What is required -
Update the passage on risky drug combinations by writing out everything from "Analysis of the" down to "developing AKITW [24]." with "bought" changed to "purchased".

Given passage -
▽
In 2017, in New Zealand, 115,980 patients (100%) received treatment with an ACE inhibitor or ARB together with a diuretic, which shows the size of the double whammy phenomenon. Out of those who received long-term treatment with an ACE inhibitor or ARB and a diuretic, 26,526 patients (23%) were also dispensed an NSAID [17]. A Polish study [23] based on the analysis of 14,243 prescriptions identified 12 patients aged 56–91 years who had received concurrent medications from the groups likely to cause a triple whammy interaction.
Analysis of the pharmacotherapy based on data from National Healthcare Provider of the Polish patients indicates that in 2018, 6.5 million people bought ARBs or ACEIs, 4.283 million bought diuretics, and 5.9 million bought NSAIDs. Out of 11 million patients taking ARBs or ACEIs and diuretics or NSAIDs, over 660,000 bought medications from all three of the groups within a month, 23.6 thousand of which (6.0%) bought a quantity for at least half a year, being at potential risk of developing AKITW [24].
Medication problems are particularly important among older adults because of the various routes of drug metabolism and the higher risk of adverse events compared to other groups of patients. Older adults are especially susceptible to triple whammy as they are often a priori characterised by impaired renal function and have a tendency for dehydration and hypotension caused by diuretics and inappropriate decreased intake of liquids [25].
△
[Dataset excerpts]
▽
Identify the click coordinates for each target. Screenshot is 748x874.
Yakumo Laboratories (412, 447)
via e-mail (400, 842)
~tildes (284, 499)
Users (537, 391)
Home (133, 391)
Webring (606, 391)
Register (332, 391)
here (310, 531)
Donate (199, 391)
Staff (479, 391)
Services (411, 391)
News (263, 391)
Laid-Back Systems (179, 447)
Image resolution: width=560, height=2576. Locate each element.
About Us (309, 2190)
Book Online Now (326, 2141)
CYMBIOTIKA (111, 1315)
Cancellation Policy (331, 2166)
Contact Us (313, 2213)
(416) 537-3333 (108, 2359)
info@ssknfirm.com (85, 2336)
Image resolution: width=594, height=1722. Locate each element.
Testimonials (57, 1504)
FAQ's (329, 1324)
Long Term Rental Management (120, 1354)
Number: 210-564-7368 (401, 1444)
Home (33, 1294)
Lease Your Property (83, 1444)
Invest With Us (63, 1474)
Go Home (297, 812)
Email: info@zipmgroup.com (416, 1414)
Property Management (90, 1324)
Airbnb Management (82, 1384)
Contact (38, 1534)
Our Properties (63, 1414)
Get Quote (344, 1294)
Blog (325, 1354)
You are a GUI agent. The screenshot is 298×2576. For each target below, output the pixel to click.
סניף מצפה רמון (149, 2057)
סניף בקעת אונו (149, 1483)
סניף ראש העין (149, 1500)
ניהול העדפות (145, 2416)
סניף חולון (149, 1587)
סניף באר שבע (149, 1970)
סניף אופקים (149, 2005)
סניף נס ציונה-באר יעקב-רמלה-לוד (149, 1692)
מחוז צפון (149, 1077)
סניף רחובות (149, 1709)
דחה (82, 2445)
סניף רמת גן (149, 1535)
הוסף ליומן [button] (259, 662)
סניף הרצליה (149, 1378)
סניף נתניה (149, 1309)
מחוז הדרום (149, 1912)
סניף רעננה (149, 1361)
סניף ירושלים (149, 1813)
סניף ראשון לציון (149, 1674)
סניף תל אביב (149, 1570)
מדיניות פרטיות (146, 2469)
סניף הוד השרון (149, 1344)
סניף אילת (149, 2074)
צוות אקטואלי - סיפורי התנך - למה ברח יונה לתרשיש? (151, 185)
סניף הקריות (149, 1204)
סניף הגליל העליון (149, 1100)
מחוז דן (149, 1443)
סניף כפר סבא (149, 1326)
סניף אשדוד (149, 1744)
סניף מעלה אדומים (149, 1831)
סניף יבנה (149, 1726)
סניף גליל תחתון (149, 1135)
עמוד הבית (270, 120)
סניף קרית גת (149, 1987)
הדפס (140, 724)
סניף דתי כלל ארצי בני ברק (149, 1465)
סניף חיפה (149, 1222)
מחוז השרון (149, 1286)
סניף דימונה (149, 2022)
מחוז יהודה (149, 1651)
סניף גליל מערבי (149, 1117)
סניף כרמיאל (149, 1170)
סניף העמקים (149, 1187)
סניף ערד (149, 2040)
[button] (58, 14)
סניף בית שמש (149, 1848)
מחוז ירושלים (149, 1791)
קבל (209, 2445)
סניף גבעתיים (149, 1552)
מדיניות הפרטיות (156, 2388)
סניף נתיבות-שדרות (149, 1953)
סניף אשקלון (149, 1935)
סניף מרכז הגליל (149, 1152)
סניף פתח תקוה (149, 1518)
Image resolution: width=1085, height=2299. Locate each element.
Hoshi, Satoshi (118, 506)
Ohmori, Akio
△
Response to the task -
Analysis of the pharmacotherapy based on data from National Healthcare Provider of the Polish patients indicates that in 2018, 6.5 million people purchased ARBs or ACEIs, 4.283 million purchased diuretics, and 5.9 million purchased NSAIDs. Out of 11 million patients taking ARBs or ACEIs and diuretics or NSAIDs, over 660,000 purchased medications from all three of the groups within a month, 23.6 thousand of which (6.0%) purchased a quantity for at least half a year, being at potential risk of developing AKITW [24].